When I went into my studio this morning, I turned my attention to cleaning up. After a week of intense, passionate, sometimes renetic painting, it was a welcome form of relaxation. As usual for a Sunday morning, I had the radio on to listen to Michael Enright’s program, The Sunday Edition.
While I was putting away some works on paper that had been hanging out on top of my flat files for, possibly, a long time, I was hearing Sonali Deraniyagala tell Michael Enright about Boxing Day, 2004 in Yala, Sri Lanka. While there for a family holiday, a wave more than thirty feet high swept away her and her husband, her two young sons, and her parents. Somehow, she survived.

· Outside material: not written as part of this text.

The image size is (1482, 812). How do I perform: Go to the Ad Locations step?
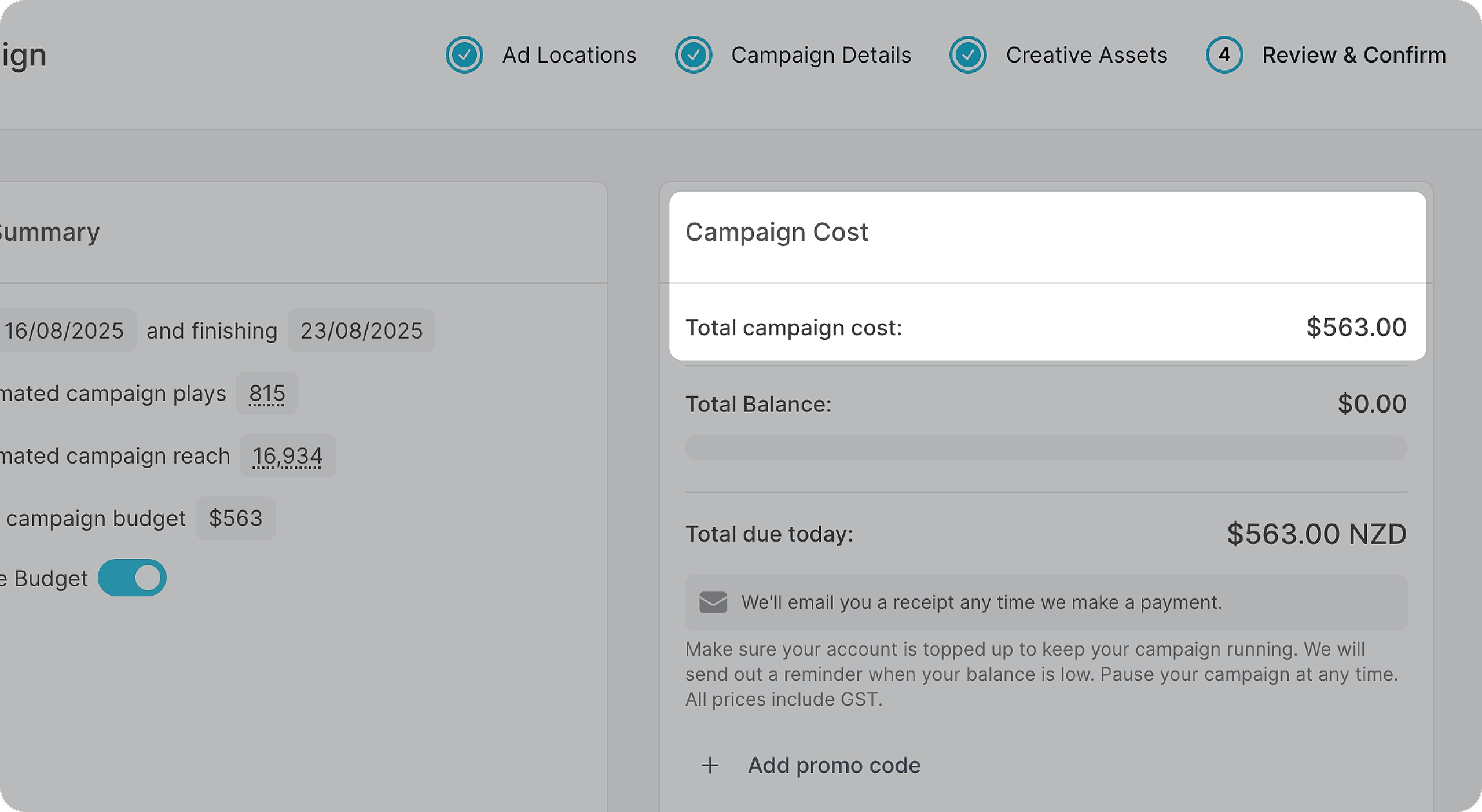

She said she wished, at first, she had died too. For a long time, she tried to erase memories. Now it is the memories that nourish her. She has written “an intimate and profoundly moving memoir that stitches together like a kind of memory blanket — memories from a life undisturbed and a life split apart” in her new book, simply titled Wave. “It was a disaster of proportions so enormous that to ever make sense of it seemed impossible.”
As I was leafing through the pieces of art I had collected in my drawers, deciding if they were worth keeping and where to put them if I did, I could imagine my children having to sort through them again after I die. I felt tears for them. I can only hope it will not be too soon nor too late.